According to Facebook a lot has happened since I last logged into Facebook. Strangely, I feel fine.
On a random Sunday a few months ago I decided to break a habit loop checking Twitter and Facebook obsessively. I had some deep thinking to do that day so I wanted to stay away from distractions.
The next day for the next two months I kept not checking it. I haven’t been to either site since some time in April.
I’ve done this before. I intentionally took a month off of social networks in January 2016 after reading Fooled By Randomness and realizing my entire life was about consuming bits of undistilled information. I did this by obsessively reading tech blogs, perpetuating a comparison bias that made me feel terrible about myself.
From there I developed an information habit that I explained in a post called We are addicted to now. I’ve kept that habit for well over a year.
But things changed in November 2016 around the time of the Presidential Election. Like most people, I started following the flashing lights related to Trump.
The periods of my life when I’ve been disconnected from Twitter and Facebook have some of my happiest periods. So when I accidentally started doing it again in April, I was quickly reminded of the decision’s impact.
I am happier today because I keep those things out of my life.
The most comical aspect of this experience has been Facebook’s reaction to it. It started behaving like a petulant child forced to sit in a corner. At a certain point, it realized it wasn’t getting its way and started screaming wildly to get my attention.

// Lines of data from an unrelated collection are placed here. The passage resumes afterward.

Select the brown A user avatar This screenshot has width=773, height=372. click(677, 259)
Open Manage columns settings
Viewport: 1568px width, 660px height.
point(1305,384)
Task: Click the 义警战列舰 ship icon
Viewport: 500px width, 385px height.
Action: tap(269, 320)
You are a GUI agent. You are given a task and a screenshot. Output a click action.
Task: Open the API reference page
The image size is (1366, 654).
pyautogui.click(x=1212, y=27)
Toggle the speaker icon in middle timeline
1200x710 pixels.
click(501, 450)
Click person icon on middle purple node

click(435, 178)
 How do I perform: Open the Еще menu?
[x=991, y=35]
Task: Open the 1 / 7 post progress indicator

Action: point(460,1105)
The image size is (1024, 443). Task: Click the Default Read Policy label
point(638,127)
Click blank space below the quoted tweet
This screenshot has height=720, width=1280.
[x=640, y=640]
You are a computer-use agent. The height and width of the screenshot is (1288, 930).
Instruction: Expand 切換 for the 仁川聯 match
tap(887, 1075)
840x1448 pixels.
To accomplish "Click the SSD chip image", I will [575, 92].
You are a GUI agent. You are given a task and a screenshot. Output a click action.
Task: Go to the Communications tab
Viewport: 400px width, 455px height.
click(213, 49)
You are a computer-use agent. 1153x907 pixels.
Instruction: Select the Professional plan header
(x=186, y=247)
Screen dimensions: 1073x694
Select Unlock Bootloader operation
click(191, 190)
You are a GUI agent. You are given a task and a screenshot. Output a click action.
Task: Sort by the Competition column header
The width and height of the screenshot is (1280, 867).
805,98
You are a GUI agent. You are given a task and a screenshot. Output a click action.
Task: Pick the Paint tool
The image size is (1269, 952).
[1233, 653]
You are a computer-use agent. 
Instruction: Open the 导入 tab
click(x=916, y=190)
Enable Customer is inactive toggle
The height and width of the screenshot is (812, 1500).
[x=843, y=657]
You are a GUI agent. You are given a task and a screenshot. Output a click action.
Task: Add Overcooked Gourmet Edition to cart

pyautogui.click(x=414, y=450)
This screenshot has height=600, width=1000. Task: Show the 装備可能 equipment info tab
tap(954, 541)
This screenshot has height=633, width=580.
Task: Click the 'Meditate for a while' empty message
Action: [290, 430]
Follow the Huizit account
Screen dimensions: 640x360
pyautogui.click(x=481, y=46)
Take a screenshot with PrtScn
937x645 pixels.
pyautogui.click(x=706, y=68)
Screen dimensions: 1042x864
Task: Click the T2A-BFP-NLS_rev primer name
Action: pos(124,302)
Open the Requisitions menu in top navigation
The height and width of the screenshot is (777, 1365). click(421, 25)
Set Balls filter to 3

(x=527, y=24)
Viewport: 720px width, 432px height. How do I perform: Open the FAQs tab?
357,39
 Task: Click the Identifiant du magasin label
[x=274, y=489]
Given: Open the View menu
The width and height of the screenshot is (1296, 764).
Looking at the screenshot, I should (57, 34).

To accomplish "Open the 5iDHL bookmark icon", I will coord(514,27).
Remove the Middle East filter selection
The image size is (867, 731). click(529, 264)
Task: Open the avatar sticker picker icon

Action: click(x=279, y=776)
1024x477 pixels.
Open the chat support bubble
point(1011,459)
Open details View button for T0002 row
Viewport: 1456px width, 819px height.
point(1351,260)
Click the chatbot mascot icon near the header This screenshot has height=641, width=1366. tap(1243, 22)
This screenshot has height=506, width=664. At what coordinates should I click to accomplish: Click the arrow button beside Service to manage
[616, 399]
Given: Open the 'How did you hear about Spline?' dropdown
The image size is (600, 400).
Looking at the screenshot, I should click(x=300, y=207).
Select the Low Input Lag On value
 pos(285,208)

Facebook started sending me emails in an attempt to trigger FOMO. What I found most interesting is just how bad it was as selecting things I actually cared about.
I’ve received about 70 of these emails.
All but about three of these notifications are about people I have never or rarely interacted with. A few I can’t specifically remember becoming Facebook friends with. Not once did it notify me of things shared by, for example, my best friend.
The one above is a photo notification from a friend’s wife who I have never met.
Then there are the summary FOMO emails. which come intermittently.
A mild vote of confidence in Facebook’s interest algorithm can be seen in the the FOMO emails about things I’ve at least sent a reasonably recent signal (last four months) that I enjoy:
I would show you how Twitter has reacted but poor little Twitter hasn’t sent me a single email.
It’s worth noting that my blog automatically publishes new post notifications to Twitter and sometimes Facebook. The fact that I broadcast to these platforms and don’t interact, even to see the responses, makes me a bit of a hypocrite. But worse things have happened.
Overall, I’m a happier person today than I was a few months ago.
And what’s most interesting is that I don’t feel disconnected from friends in the slightest. I didn’t expect to feel this way.
So what now? Well, like most things, specifically drinking which I stopped doing accidentally in 2015 and never started again, not even once, I may one day go back to it in some way. Who knows? But for now, I’m content with the way things are. My brain is more focused.